I've been poking around a bit (still have a lot of reading to do), and I figured I should join and introduce myself before chiming in and contributing to a discussion I found interesting in another folder.
My name is Stephanie, and I live in Austin, TX. I grew up evangelical fundamentalist (Southern Baptist), and was extremely enthusiastic about my faith well into my twenties. My BA is in religion with an emphasis in youth and children's ministry (about all women could do in Southern Baptist churches at that time), and I completed a year of study at a very conservative evangelical seminary. I felt called to ministry throughout my teen years and well into my twenties, so I assumed I would meet and marry a minister or missionary and be his "helpmate," since that was how women ministered in those circles. Happily, that was not to be the case.
I went through a long and traumatic process of losing my faith in my mid-twenties. My faith had been such a huge part of my life that it left a gaping hole -- and I soon began learning about other religions and spiritual practices.
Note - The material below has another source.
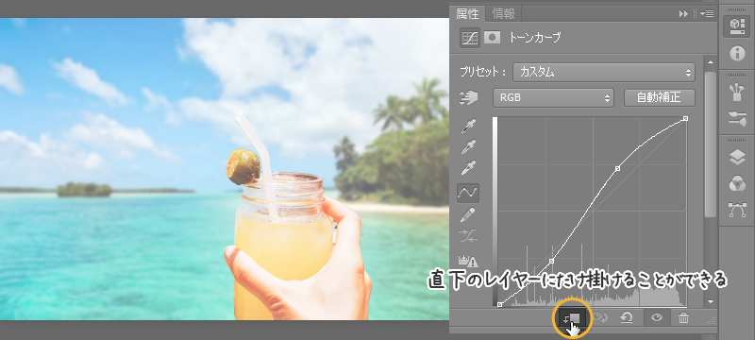
Task: Toggle view previous state icon
Action: (x=599, y=317)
Learning about the various branches of Paganism helped me to be more connected to nature and to my power as a woman, learning about Buddhism helped me to understand more about the relationship between my attachments and suffering as well as compassion and social justice, and exploring Sufi poetry helped me to fall in love with God again.....allbeit a God who looked very different from the one I grew up worshipping.
In my late twenties I stumbled upon a New Thought community (part of the Centers for Spiritual Living movement). I was immediately drawn to the idea that all paths were leading to the same destination, the belief that the only separation we can have from God and each other is the illusory one that we believe exists, and the belief that it is important to examine one's personal beliefs and thoughts and release that which is no longer helpful. I am still part of a CSL community, although less actively than before. The teaching that consciousness is cause, and that our physical experiences are simply an outpicturing of our own consciousness doesn't resonate for me as much as it used to.
A few months ago, my husband and I started attending a universally-minded Episcopal community here, and we started doing some reading about progressive Christianity (i.e. Wisdom Jesus by Cynthia Bourgeault), and we enjoy the people in that community very much. I also really enjoy the ritual aspect of the liturgy, even though I don't resonate with all of the content. We're currently in the process of feeling out how involved we want to be where, and how we want to focus our energy on spiritual pursuits.
So, that was longer than I intended it to be....I promise not to always be so wordy. :-) I look forward to getting to know y'all and having many stimulating and thought-provoking exchanges.